Catholic university opens in Florida
|Stephanie Galuszka, a political-science major from California, prays after Mass at Ave Maria University in Naples, Fla.
The university was established by Domino's Pizza founder Thomas S. Monaghan, who has devoted himself to Roman Catholic causes since he sold the pizza chain in 1998.
"It's an extraordinarily exciting day because it's a culmination of a yearlong effort," university President Nicholas J. Healy said. "It's a very satisfying achievement."
Classes will be held in a development in North Naples until the school's $220 million permanent campus is completed in the fall of 2006. The interim campus, originally intended to be a senior citizens center, includes student and faculty housing, a library, a computer lab, a student center and a chapel, as well as faculty and administrative buildings and athletic fields.
The permanent campus will cover about 750 acres east of Naples and include a town, also named Ave Maria, and a golf course built on an additional 5,000 acres. School officials hope for an eventual enrollment of 5,000 students.

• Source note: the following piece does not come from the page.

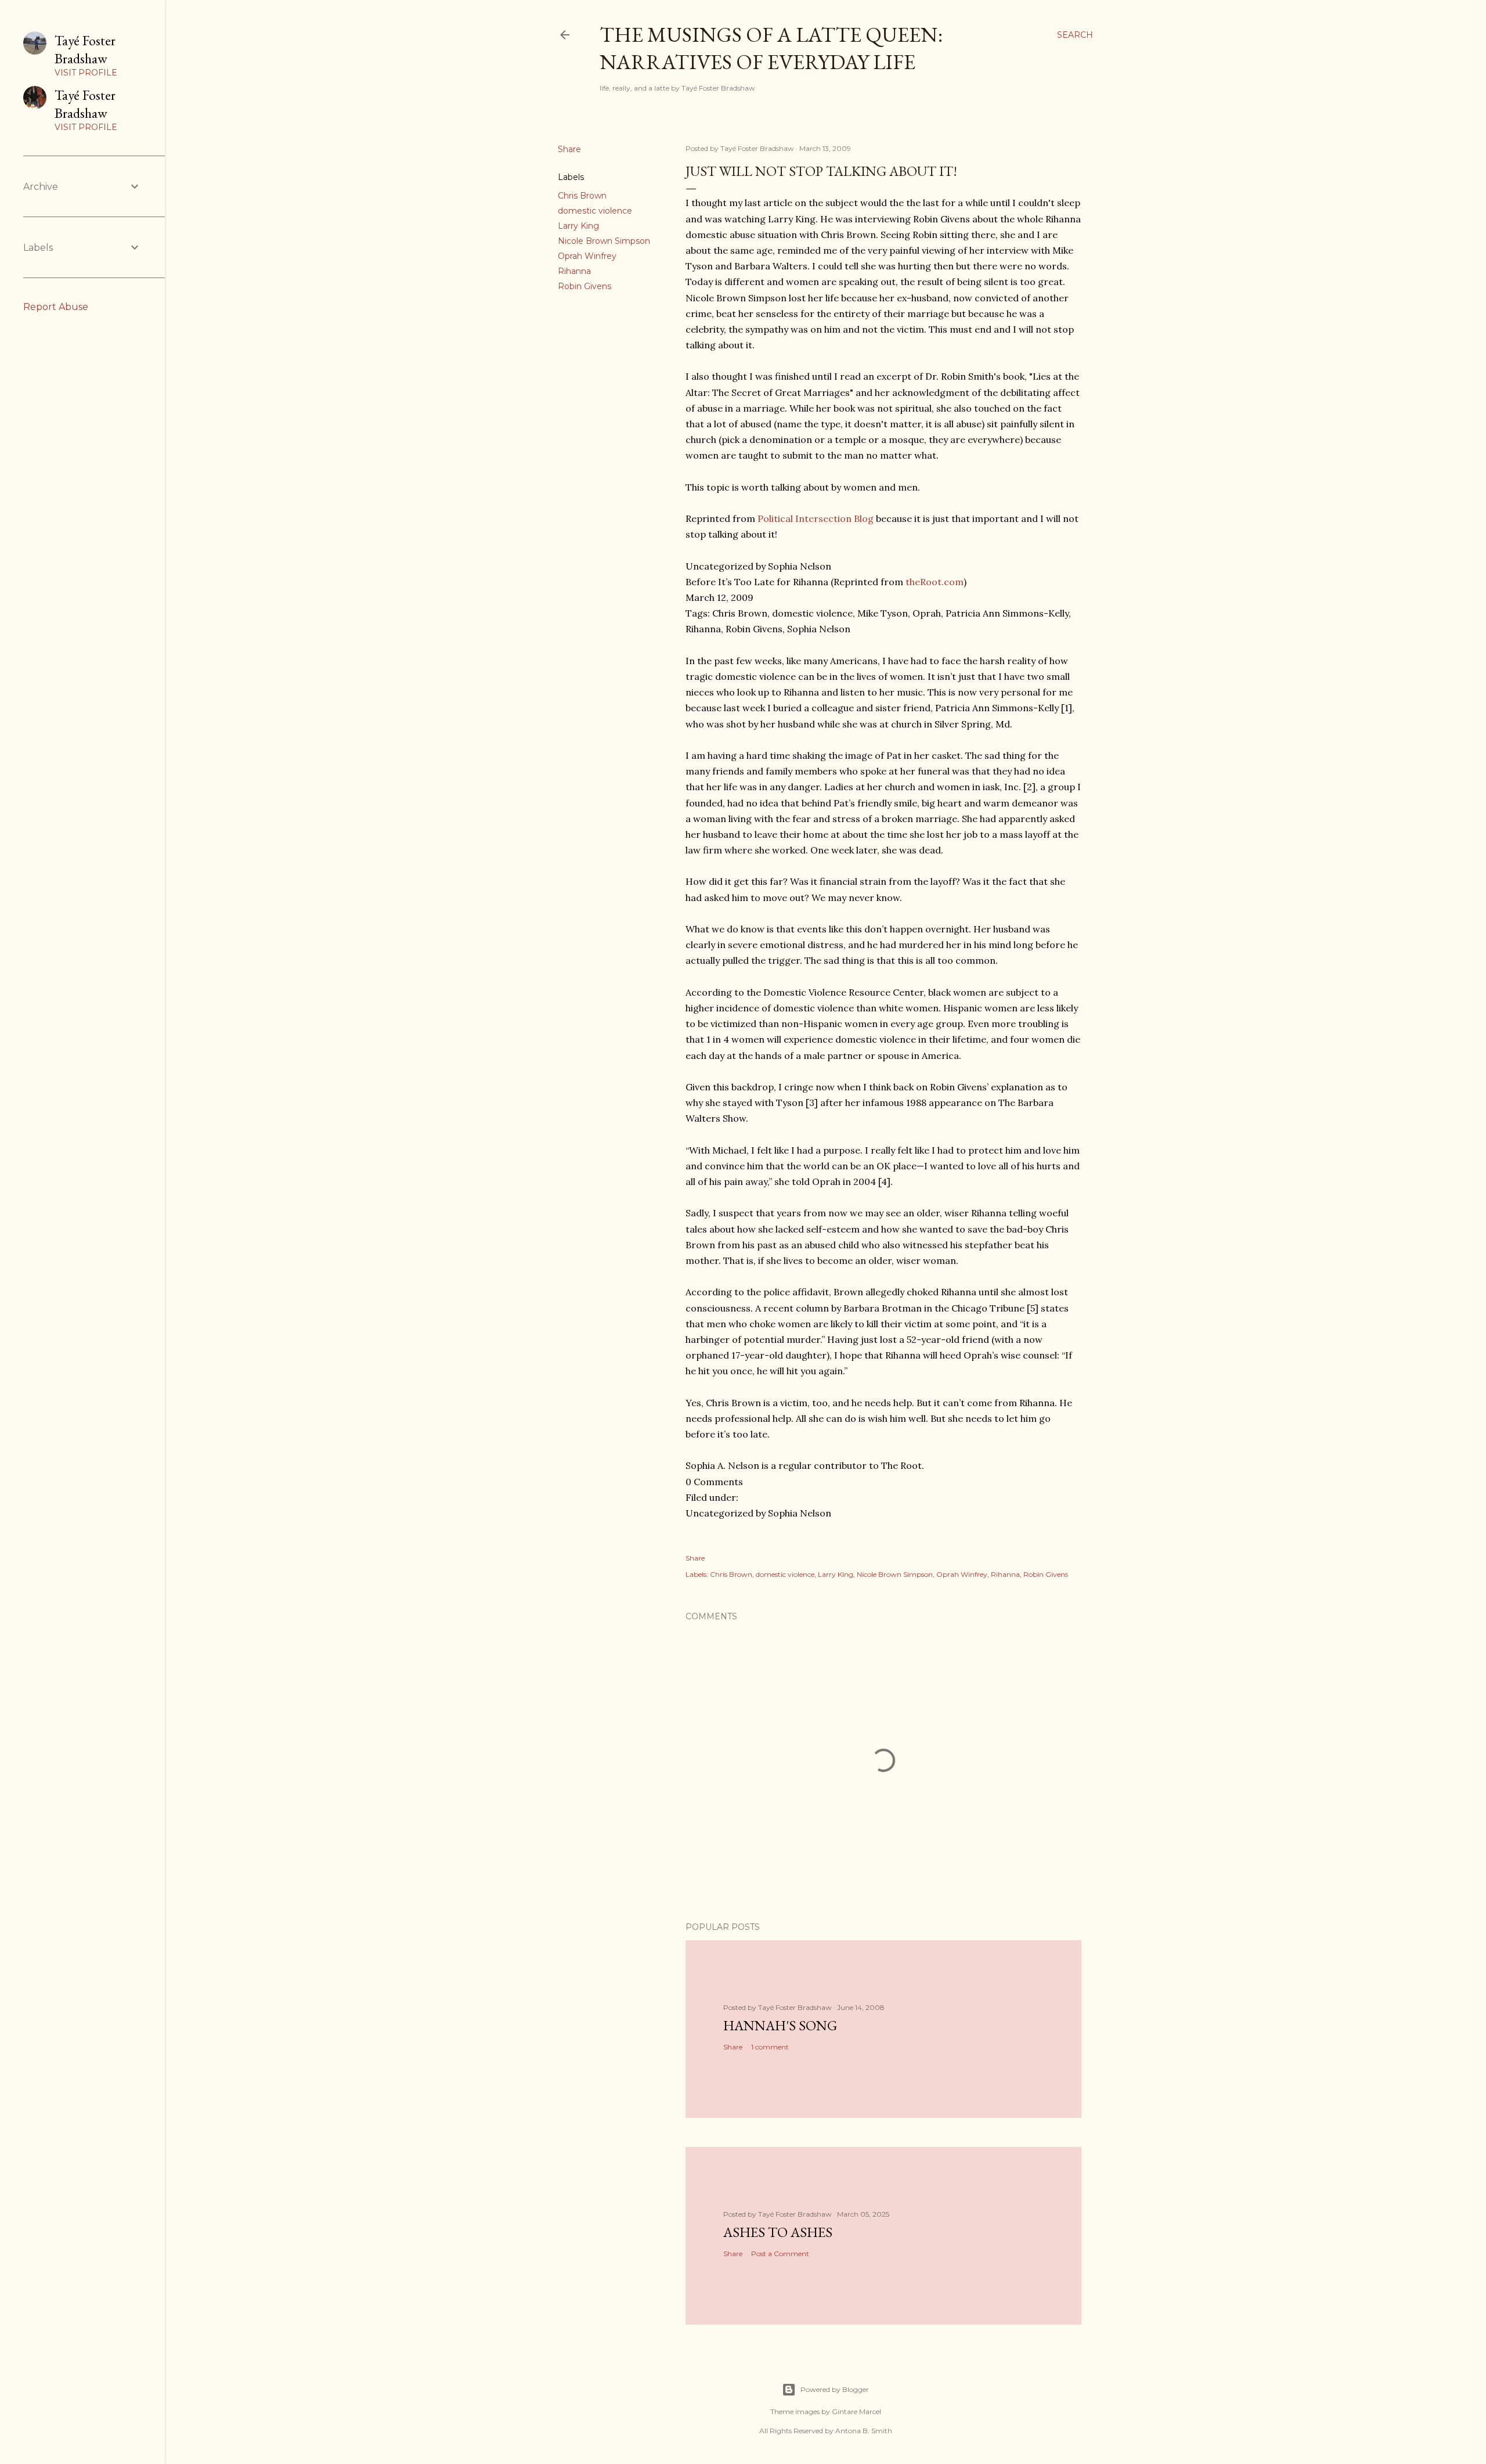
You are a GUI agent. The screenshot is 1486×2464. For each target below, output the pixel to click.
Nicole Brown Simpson (604, 241)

Bob Klatt, a 19-year-old sophomore who transferred from the College of DuPage in Glen Ellyn, Ill., said he first heard of Ave Maria University after it was profiled on the cover of a Catholic magazine.
"I thought, 'Wow, this is everything I wanted,' " he said.
Klatt said he is not put off by the small student body.
"You know everybody and the student-to-teacher ratio is a lot better so you can get a lot of help," he said. "The cons ... well, there's not a lot of people here, so once you meet everybody, there's not more people you can meet. But that will change."
During Tuesday's Mass, the students committed themselves to the university's code of honor. Faculty members will also take an oath of fidelity to the church.
Monaghan did not attend the opening because of recent ear surgery, a school spokesman said. He is also chairman of Ypsilanti, Mich.-based Ave Maria College, the new school's sister institution.